4. L’amalgame avec Civitas : l’argument paresseux

L’auteur consacre un long passage à rappeler les liens entre Civitas et la FSSPX. Il signale leur tentative conjointe d’organiser une messe publique en 2021 à Clermont, en plein Covid. Soit. Mais cette tentative fut rendue publique et encadrée, et nul fait délictueux n’en est sorti. Que Civitas ait été dissous par décret gouvernemental en 2023 pour des prises de position controversées ne permet en rien de condamner par association la FSSPX dans son ensemble.

Ce procédé rhétorique – l’amalgame par proximité idéologique supposée – est précisément ce que la déontologie journalistique condamne. On ne démonte pas une institution religieuse en la rapprochant artificiellement de groupuscules dissous. Et l’on n’analyse pas un courant de pensée en citant un ancien porte-parole d’un parti politique dissous (François-Xavier Peron) comme s’il parlait au nom d’une congrégation religieuse entière.

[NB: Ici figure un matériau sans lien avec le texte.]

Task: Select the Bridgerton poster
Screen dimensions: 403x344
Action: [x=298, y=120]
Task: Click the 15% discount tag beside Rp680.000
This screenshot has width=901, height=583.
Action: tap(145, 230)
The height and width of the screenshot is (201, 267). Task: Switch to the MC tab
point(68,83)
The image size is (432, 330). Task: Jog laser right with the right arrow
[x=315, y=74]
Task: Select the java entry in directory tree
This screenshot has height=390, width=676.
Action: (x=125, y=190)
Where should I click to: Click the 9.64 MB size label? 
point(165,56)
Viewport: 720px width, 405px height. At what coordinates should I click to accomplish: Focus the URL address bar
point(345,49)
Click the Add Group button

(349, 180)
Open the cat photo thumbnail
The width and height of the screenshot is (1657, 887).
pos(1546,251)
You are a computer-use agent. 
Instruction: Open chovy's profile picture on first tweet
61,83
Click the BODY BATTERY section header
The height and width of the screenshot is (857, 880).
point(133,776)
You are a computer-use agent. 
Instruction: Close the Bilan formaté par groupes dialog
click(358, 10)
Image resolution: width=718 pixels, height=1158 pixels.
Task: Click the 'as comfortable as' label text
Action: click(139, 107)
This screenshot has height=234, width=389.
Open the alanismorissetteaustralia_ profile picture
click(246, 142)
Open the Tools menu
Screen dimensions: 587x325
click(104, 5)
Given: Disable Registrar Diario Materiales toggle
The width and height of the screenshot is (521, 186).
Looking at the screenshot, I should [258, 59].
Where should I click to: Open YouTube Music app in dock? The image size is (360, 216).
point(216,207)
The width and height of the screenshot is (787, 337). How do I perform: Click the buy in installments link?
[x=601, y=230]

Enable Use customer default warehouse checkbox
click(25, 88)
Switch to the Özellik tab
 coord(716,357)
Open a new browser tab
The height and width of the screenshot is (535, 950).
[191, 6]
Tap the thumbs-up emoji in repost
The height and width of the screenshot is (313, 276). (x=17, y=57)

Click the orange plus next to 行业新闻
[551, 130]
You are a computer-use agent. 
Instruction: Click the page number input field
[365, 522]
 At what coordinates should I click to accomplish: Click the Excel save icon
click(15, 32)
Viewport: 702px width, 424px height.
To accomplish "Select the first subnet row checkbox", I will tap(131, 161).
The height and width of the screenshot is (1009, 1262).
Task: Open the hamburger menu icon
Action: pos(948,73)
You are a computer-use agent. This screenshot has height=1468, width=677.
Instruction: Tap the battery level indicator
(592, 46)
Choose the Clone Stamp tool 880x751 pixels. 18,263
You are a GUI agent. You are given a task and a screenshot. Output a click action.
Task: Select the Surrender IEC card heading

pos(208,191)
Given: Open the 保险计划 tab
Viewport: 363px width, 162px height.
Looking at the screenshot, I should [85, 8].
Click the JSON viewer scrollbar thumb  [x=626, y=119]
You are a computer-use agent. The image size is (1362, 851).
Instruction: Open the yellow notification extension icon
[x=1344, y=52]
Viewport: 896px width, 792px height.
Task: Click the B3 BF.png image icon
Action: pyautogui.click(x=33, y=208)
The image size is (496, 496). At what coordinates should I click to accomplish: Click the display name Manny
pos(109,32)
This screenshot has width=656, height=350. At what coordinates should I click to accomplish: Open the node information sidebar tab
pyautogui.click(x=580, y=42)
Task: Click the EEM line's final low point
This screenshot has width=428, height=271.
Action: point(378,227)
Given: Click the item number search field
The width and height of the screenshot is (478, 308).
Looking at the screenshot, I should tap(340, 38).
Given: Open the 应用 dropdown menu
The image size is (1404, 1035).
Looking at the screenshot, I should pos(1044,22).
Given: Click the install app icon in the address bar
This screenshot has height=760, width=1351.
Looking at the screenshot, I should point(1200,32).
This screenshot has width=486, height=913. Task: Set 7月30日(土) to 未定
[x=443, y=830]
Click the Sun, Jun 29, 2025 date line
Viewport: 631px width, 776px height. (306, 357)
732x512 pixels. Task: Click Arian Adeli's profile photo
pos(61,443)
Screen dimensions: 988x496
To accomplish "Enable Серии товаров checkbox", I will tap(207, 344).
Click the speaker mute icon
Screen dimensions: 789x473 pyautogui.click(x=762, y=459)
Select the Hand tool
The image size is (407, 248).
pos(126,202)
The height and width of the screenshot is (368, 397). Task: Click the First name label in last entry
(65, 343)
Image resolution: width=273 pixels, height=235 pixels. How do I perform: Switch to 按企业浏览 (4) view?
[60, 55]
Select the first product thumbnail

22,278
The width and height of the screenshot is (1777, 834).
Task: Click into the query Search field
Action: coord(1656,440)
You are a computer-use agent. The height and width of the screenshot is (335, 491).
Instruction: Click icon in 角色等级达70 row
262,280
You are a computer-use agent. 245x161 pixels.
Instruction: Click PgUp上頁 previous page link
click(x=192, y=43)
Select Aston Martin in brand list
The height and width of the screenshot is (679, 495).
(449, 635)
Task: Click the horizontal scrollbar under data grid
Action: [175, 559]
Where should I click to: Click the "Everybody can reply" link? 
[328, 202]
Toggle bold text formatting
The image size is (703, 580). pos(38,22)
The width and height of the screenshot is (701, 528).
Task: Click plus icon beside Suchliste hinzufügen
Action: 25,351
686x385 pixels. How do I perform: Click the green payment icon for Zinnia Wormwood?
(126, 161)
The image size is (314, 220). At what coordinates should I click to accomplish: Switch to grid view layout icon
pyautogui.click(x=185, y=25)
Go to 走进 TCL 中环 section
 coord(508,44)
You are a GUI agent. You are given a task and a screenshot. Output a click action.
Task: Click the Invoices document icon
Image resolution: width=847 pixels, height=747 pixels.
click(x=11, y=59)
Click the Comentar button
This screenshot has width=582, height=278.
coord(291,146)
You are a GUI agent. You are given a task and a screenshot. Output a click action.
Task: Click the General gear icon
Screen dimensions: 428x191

5. Des témoignages anonymes orientés

Le seul récit personnel proposé dans l’article est celui d’un certain « Pierre », converti après avoir fréquenté la FSSPX. Son ami raconte que cela l’a changé, qu’il s’est isolé, qu’il est devenu plus religieux. Là encore, aucune enquête de fond, aucun recoupement, seulement un « portrait-type » du converti aliéné, coupé du monde et fanatisé.

Ce type de témoignage est typique d’une presse qui cherche à susciter la peur et non à produire de la compréhension. On pourrait en écrire autant sur des convertis à n’importe quelle confession religieuse, à commencer par des mouvements protestants ou musulmans.


6. Le cas Malik Kebour : journaliste ou militant ?

Rappelons que l’auteur de cet article, Malik Kebour, n’est pas neutre. Outre son engagement public en faveur de La France Insoumise, il est directement impliqué dans une affaire de falsification d’interview. Il avait modifié le contenu d’un entretien réalisé avec notre association ainsi qu’avec le groupe facebook  SaccageClermont, changeant le sens de nos propos avant publication. Ce précédent suffit à remettre en cause sa crédibilité journalistique. Il est inacceptable qu’un organe de presse tel que La Montagne lui confie la rédaction d’enquêtes sociétales sensibles, sans encadrement critique ni contradictoire.


Conclusion : un article à charge, sans rigueur, sans méthode

Ce texte n’est pas une enquête. C’est un pamphlet politique déguisé en reportage, conçu pour renforcer les préjugés de ses lecteurs plutôt que pour les éclairer. La pratique religieuse traditionaliste mérite évidemment un débat public sur ses implications, mais elle ne peut être traitée comme une anomalie sociale simplement parce qu’elle déroge à la norme laïcisée dominante.

Le rôle d’un journaliste n’est pas de distribuer les bons et les mauvais points à l’aide de stéréotypes, mais d’examiner les faits, de faire entendre les voix opposées, de contextualiser les pratiques et d’informer avec rigueur.

Ce que La Montagne a publié ce 15 juin est tout sauf cela. Remarquez aussi que ceontrairement à de nombreux articles, celui ci est disponible en intégralité gratuitement. Il appartient désormais aux citoyens d’exercer leur esprit critique face à de tels procédés.